Mois extraordinaire des missions – L’abbé François-Xavier Jacques au Mali

OCTOBRE 2019 : MOIS MISSIONNAIRE EXTRAORDINAIRE

Cette année, le pape François a décidé de faire d’octobre 2019 « un Mois missionnaire extraordinaire afin de susciter une plus grande prise de conscience de la mission universelle de l’Église et de reprendre avec un nouvel élan la transformation missionnaire de la vie et de la pastorale. »

La mission universelle de l’Église est signifiée par ces hommes, ces femmes qui quittent leur monde familier, leur pays pour aller à la rencontre et au service d’autres peuples, d’autres Églises.

L’abbé François-Xavier Jacques, originaire de Pepinster, devenu prêtre du diocèse de Liège en 1983, a été vicaire, curé dans la région verviétoise, puis doyen de Hannut en 1993. Attiré depuis des années par un service en Afrique, qu’il a découvert lors de fréquentes visites, il tâte le terrain dans le diocèse de Mopti en 1995, puis 2001.

Son souhait est de pouvoir passer quelques années au service d’une jeune Église d’Afrique tout en veillant à assurer un lien d’échange avec les réalités de l’Église de Liège.

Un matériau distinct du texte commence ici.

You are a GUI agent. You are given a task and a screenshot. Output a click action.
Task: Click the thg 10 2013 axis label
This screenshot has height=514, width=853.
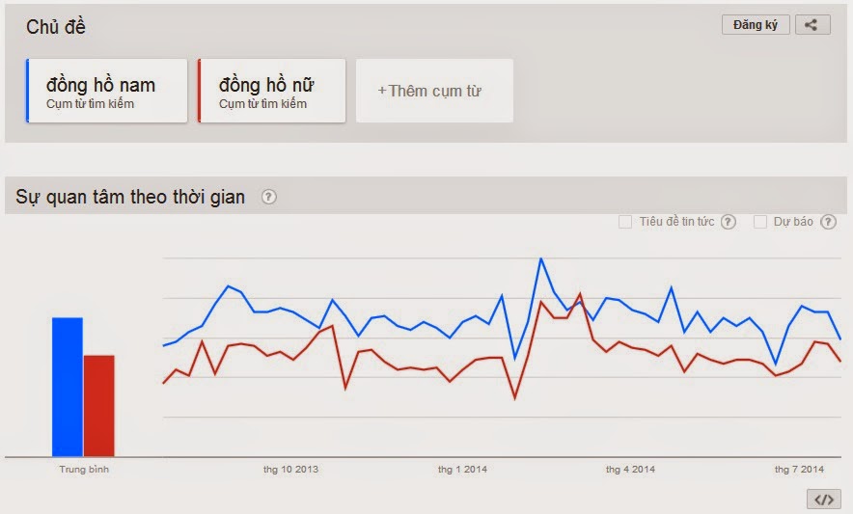(290, 470)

Il pense, à juste titre, que nous allons en Belgique vers une Église minoritaire dans une société culturellement éloignée de l’Évangile. Or, écrit-il, « les Églises d’Afrique de l’ouest sont largement minoritaires au cœur de sociétés musulmanes où pourtant elles jouent un rôle reconnu. Elles ont donc des choses à nous apprendre et nous pouvons nous enrichir mutuellement. »

En 2002, Mgr Jousten reconnaît l’intérêt de ce projet et propose l’abbé Jacques au service du diocèse de Mopti au Mali où il débarque en septembre 2003. Il sera affecté à la paroisse de Mopti, le long du fleuve Niger, puis à Ségué dans le pays Dogon. En 2008, il rentre à la demande de Liège pour devenir doyen de Verviers où son expérience des mondes musulman et africain est considérée comme un atout. En 2018, admis à l’éméritat, il reprend son projet initial en consacrant six mois à un service paroissial dans la région de Theux et Spa, six mois au service du diocèse de Kayes, au Mali.

Cette expérience de l’abbé Jacques éclaire ce qu’aujourd’hui veut être la mission universelle, non plus une conquête territoriale, mais un échange relationnel et d’expérience entre Églises. Être missionnaire reste cependant avant tout se mettre « en sortie » : « Va, quitte ton pays, ta famille et la maison de ton père » (Gn 12, 1).